La vocación de Mike Leigh como autor siempre ha tendido a ciertas sendas en las que emerger, de un modo u otro, como cronista social. Carácter que, por otro lado, se extiende a su nuevo trabajo, la más ambiciosa de todas sus producciones, esta La tragedia de Peterloo donde, si bien dirige la mirada al s. XIX y, con ello, a uno de esos momentos marcados, de alguna manera, en la historia de las islas, parece comprender la consecución del mismo como el contexto perfecto para seguir versando la evolución de un entorno que el cineasta británico sabe manejar como expositor de la distancia entre clases.

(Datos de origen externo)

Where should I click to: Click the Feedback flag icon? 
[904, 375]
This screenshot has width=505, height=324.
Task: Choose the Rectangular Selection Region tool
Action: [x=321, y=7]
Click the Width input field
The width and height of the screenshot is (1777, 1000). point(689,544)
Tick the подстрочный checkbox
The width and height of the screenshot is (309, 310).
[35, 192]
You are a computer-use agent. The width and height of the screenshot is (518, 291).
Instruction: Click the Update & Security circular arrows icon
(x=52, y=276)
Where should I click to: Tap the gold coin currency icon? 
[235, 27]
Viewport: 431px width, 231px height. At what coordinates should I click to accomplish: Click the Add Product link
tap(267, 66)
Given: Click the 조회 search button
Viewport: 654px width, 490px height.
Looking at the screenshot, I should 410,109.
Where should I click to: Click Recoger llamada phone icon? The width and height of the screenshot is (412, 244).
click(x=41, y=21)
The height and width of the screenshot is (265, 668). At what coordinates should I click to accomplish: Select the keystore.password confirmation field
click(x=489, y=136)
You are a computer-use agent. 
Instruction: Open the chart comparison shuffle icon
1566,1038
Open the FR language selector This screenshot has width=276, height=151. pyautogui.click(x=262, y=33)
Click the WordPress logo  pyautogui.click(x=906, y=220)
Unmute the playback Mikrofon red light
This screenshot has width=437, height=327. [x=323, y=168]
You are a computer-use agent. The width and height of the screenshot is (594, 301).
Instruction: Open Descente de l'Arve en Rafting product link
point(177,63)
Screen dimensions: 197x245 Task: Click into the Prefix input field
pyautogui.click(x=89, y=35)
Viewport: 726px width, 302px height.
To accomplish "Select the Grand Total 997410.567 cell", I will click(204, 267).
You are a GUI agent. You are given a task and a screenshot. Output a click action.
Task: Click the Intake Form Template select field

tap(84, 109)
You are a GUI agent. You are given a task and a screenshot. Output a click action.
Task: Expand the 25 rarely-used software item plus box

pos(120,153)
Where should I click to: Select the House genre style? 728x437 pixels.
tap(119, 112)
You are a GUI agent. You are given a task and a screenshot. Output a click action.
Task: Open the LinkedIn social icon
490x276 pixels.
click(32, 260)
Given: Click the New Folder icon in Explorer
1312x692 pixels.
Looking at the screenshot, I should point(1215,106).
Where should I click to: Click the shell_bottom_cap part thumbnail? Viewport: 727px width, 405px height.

De la contienda donde los ingleses lograrían derrotar a Napoleón Bonaparte en la conocida Batalla de Waterloo, a una Manchester ahogada por un ambiente particularmente desfavorable, en especial debido a distintos periodos de hambruna y desocupación producidos por la situación económica del momento, Leigh nos introduce en el lapso entre el fin de las llamadas guerras napoleónicas y la tragedia que devendría del levantamiento popular provocado precisamente por las condiciones marcadas desde los estamentos de poder. En tal ámbito, el cineasta señala el panorama de prominente injusticia social presente tanto en los hogares —de las que nos hace partícipes con la llegada de un soldado a casa tras la mentada Batalla de Waterloo— como en juicios donde el pueblo era sentenciado severamente por delitos que ni siquiera comprendían una forma de amenazar el ‹statu quo› impuesto, y a lo sumo podían ser percibidos como crímenes menores. El modo de retratar tal clima, también se sostiene en las divergencias entre quienes buscaban alterar ese orden incluso recurriendo a la fuerza, y aquellos que no confiaban en la reacción oportuna de una autoridad que siempre es representada en pequeños círculos, buscando adoptar medidas para que esa turbación social no se extienda.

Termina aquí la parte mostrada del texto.